Wattpad brings you a guest post originally published in Teen Ink magazine:
NPR Radio Host Ira Glass
By Rosemary H., Scituate, MA and Blair H., W. Newton, MA
”This American Life” host and producer Ira Glass started working in public radio when he was 19 and has since worked on nearly every NPR news show, and done almost every production job out there.
“This American Life” went on the air in 1995. Each week the staff chooses a theme and invites writers and performers to contribute items on the theme. The mission is to document everyday life in this country.
Glass says to think of it as a documentary show for people who normally hate documentaries, a public radio show for those who don’t necessarily care for public radio.
(text adapted from ThisAmericanLife. org)
So of all the things you could do in life, why is radio the most worthwhile?
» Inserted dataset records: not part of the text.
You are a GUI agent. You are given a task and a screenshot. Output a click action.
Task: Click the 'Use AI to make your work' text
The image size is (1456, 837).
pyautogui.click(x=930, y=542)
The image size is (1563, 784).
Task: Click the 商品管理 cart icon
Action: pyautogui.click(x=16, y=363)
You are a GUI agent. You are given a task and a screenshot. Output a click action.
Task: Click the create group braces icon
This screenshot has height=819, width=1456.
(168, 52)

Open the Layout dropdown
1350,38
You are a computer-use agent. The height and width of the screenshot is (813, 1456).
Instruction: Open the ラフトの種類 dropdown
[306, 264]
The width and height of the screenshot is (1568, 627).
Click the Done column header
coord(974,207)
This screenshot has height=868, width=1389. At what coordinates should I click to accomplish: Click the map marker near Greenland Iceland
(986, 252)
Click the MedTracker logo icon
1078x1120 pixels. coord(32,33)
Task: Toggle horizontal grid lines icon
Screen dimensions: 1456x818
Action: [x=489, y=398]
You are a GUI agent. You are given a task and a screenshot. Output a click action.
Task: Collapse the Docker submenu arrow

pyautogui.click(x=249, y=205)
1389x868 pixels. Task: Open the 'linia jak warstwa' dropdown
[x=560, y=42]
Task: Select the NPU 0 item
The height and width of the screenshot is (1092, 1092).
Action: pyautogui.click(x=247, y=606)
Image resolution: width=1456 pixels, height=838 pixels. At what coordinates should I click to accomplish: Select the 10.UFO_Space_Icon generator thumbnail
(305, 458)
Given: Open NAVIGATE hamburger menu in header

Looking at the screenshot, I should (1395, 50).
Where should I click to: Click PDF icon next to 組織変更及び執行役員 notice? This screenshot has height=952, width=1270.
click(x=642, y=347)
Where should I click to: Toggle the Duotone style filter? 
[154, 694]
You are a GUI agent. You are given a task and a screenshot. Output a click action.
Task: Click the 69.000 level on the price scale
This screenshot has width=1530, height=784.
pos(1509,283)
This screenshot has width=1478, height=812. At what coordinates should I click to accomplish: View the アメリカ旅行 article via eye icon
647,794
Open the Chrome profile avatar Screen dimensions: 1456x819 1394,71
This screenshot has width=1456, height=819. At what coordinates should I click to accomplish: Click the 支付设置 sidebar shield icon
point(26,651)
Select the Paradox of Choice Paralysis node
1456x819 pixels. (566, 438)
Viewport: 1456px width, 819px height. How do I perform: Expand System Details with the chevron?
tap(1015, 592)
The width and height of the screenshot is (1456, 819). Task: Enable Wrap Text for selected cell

If you couldn’t be in radio, what else would you do?
Um, I’m not sure radio would be the most worthwhile, but I stumbled into it when I was 19. I talked my way into an internship at NPR headquarters in Washington even though, like most teenagers, I had never heard of public radio. I didn’t come from the kind of family who would listen to it, but the people were really young and funny and smart, and they had these really cool studios and I thought, well, this would be a really fun thing to do. I was an unpaid intern, and the following summer got a job there. It wasn’t a plan, and I’m not really sure how deeply worthwhile it is, but I just got lucky.
When you were in Chicago, you talked to a lot of kids. Do you think popular or unpopular kids have more pressure on them?
Wow, I mean, I think all kids have a lot of pressure on them. It’s hard to feel bad for the popular kids. My heart goes out way more to unpopular kids; I wasn’t especially popular in high school so I felt like I understood them immediately, and also their stories tend to be more dramatic. It’s harder to do a story on somebody who is on top. It’s more
interesting to find somebody who is sort of in the middle or at the bottom, and most of us can relate to them more.
Yeah, there are more advantages to being an outcast.
You think there are advantages to being an outcast?